Nella vita di una persona si può catalogare tutto. L’unica classifica impossibile è quella del dolore. C’è chi accoglie senza lacrime la morte del marito e chi dispera per un esame andato male, chi si fa forza davanti a una diagnosi terribile e chi piange per il piccolo taglio a un ginocchio. E non c’è giudizio che tenga, nessuno ha il diritto di stabilire, da fuori, cosa sia grave e cosa no. Solo la morte è un evento inconsolabile a ogni latitudine, e che tu sia vittima o assassino, davanti a un cadavere poco importa. Né puoi sorridere quando una scomparsa si ammanta di tragica ironia, come spesso succede in questi giorni in Russia. Secondo quanto raccontano i corrispondenti da Mosca capita infatti che alle porte di casa, tante volte piccole abitazioni di campagna, bussi un funzionario di Stato che scorta la bara con dentro il cadavere di un soldato morto.

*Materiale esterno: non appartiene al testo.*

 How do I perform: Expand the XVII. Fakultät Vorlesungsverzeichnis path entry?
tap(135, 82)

«Signora, mi spiace, le porto suo figlio». Solo che tante volte Ivan non è Ivan ma un volto sconosciuto. «Non è lui» grida la giovane madre tirando su con il naso. «Allora Sergei è vivo» si illude la ragazza che da mesi non sa nulla del fratello al fronte. Se non fosse una terribile tragedia si potrebbe richiamare la letteratura: “Il fu Mattia Pascal” o “Le anime morte” di Gogol il cui protagonista gira per le campagne comprando i nomi dei contadini morti dopo l’ultimo censimento e su cui i proprietari dovranno pagare le tasse fino alla prossima indagine. Così facendo Cicikov, l’autore della truffa, potrà reclamare quelle terre assegnate solo a chi ha un certo numero di servi della gleba. Vuol dire che nel 1842, quando fu scritto il romanzo, la vita di un uomo valeva quanto un aratro e una cascina, poco di più. E oggi non è tanto differente.

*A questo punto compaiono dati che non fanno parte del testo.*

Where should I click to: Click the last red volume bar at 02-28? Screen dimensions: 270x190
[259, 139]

Per ogni militare morto il risarcimento è di circa diecimila euro. Una cifra ridicola, si potrebbe dire, che tuttavia in una situazione disperata può fare la differenza. Ridotte all’osso le spese per la sepoltura, resta un discreto gruzzolo con cui rimpinguare le magre entrate familiari. Inoltre, anzi soprattutto, resta la speranza. Sebbene la ragione dica il contrario puoi ancora immaginare che tuo figlio all’ultimo momento si sia messo in salvo, che abbia trovato riparo in un fienile abbandonato, che un giorno lo vedrai tornare stanco e smunto ma vivo.
Nel frattempo, pregherai sulla tomba di Sasha o Jurij fino a sentirli un po’ tuoi, così, anche se non ci vuoi credere, come un’altra famiglia farà con il tuo Ivan che tu preghi ogni giorno il buon Dio perché sia vivo. No, non puoi confidare su una burocrazia inetta, sai perfettamente che neppure alla fine della guerra l’anagrafe del cimitero metterà le cose a posto. Da oggi fino al tuo ultimo respiro dovrai arbitrare la battaglia tra la mente che ti dice «non tornerà» e il cuore che non smette di sperare. E intanto porterai fiori al figlio che non è il tuo, gli confiderai i tuoi desideri, gli consegnerai le tue lacrime, così stanche e disperate da non arrivare neanche più agli occhi.
Solo non potrai chiamare Ivan chi non lo è, perché il nome, come insegna la Bibbia, non è solo fiato caldo che esce dalla bocca, ma l’essenza di quel che siamo, è la verità intima che custodiamo nel perimetro del cuore. Soltanto nostro, di nessun altro, come l’anima, come la mano che dolcemente ormai tanti mesi fa ti accarezzava per l’ultima volta. Lui sì era Ivan, e non quell’altro figlio adottato da morto, che quando preghi in silenzio, di notte, torna quel che è davvero, un estraneo diventato amico, una maschera di dolore che copre il ricordo di un volto che non vedrai più.